Could you retype exactly the line containing "You are a computer-use agent. The" and every line after it in the data below, leaving out the pictures?
__________
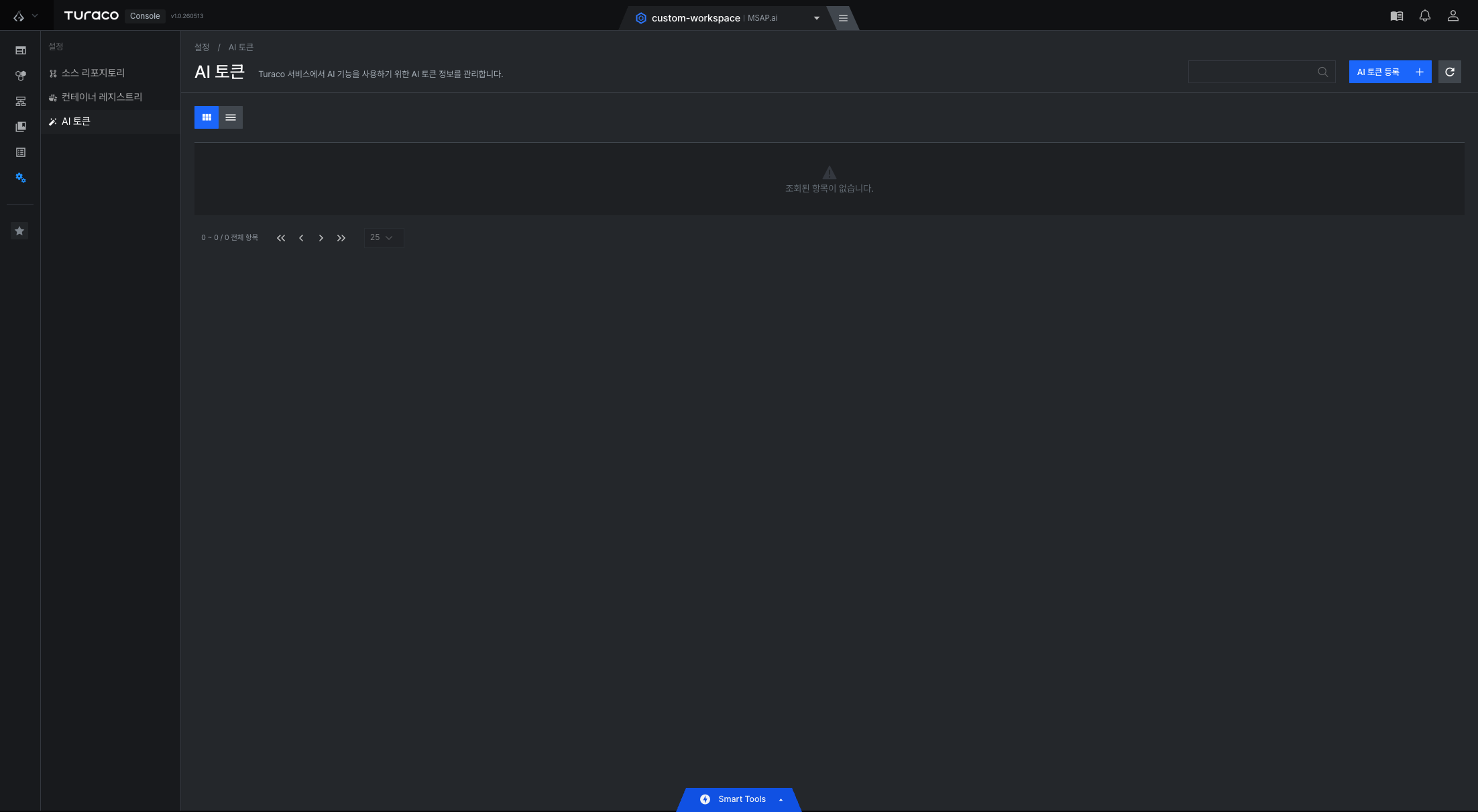Switch to grid card view
Image resolution: width=1478 pixels, height=812 pixels.
click(207, 117)
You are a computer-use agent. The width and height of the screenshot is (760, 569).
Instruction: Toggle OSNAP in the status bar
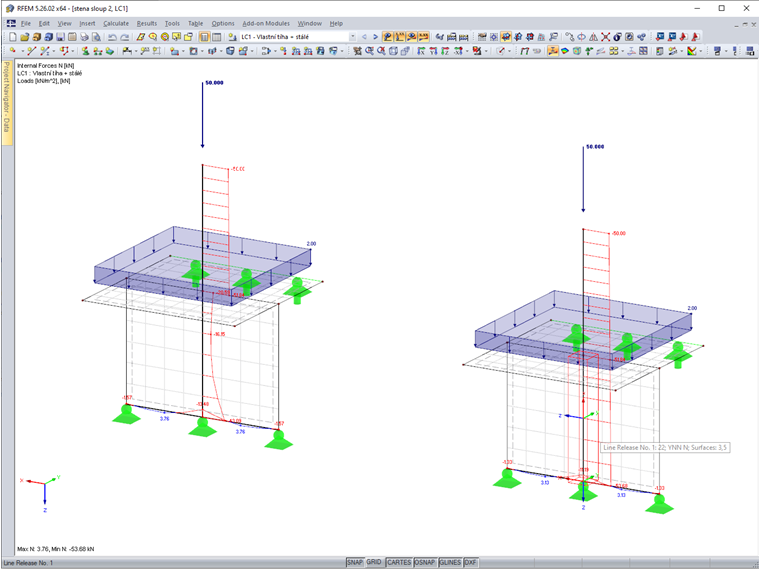point(425,562)
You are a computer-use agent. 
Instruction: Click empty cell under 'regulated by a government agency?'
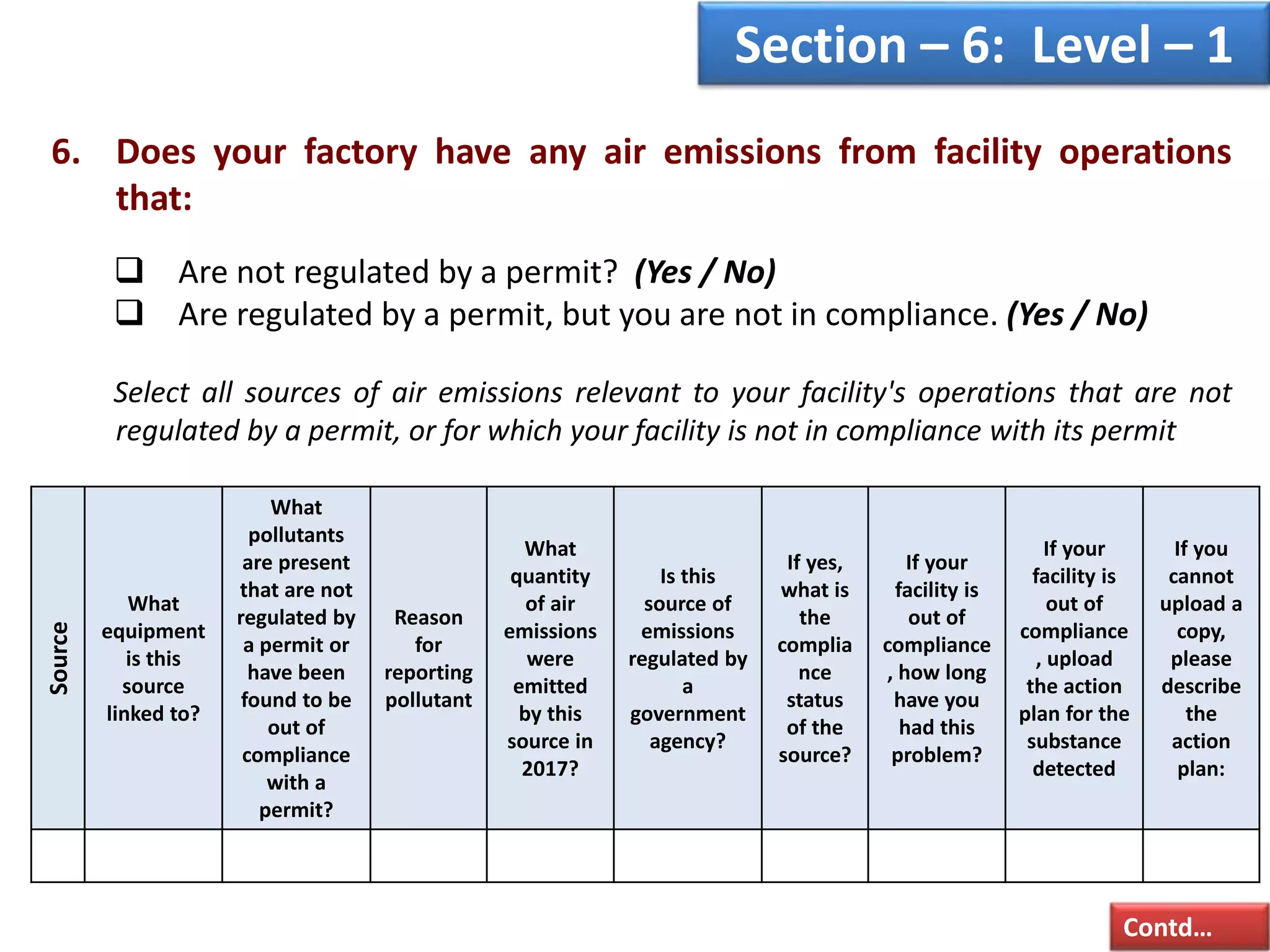click(688, 856)
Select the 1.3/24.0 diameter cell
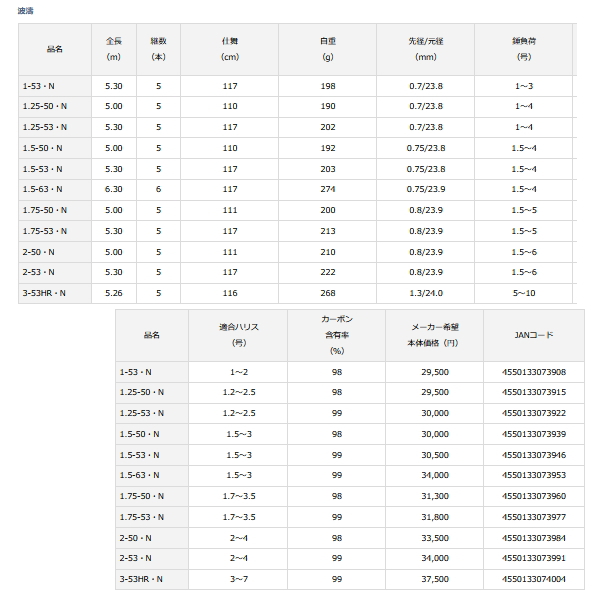Viewport: 600px width, 600px height. tap(426, 293)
__________
Answer to this problem:
You are a computer-use agent. The width and height of the screenshot is (760, 569).
Instruction: Toggle OSNAP in the status bar
point(425,562)
You are a computer-use agent. 
Instruction: Click empty cell under 'regulated by a government agency?'
click(688, 856)
Select the 1.3/24.0 diameter cell
Viewport: 600px width, 600px height. tap(426, 293)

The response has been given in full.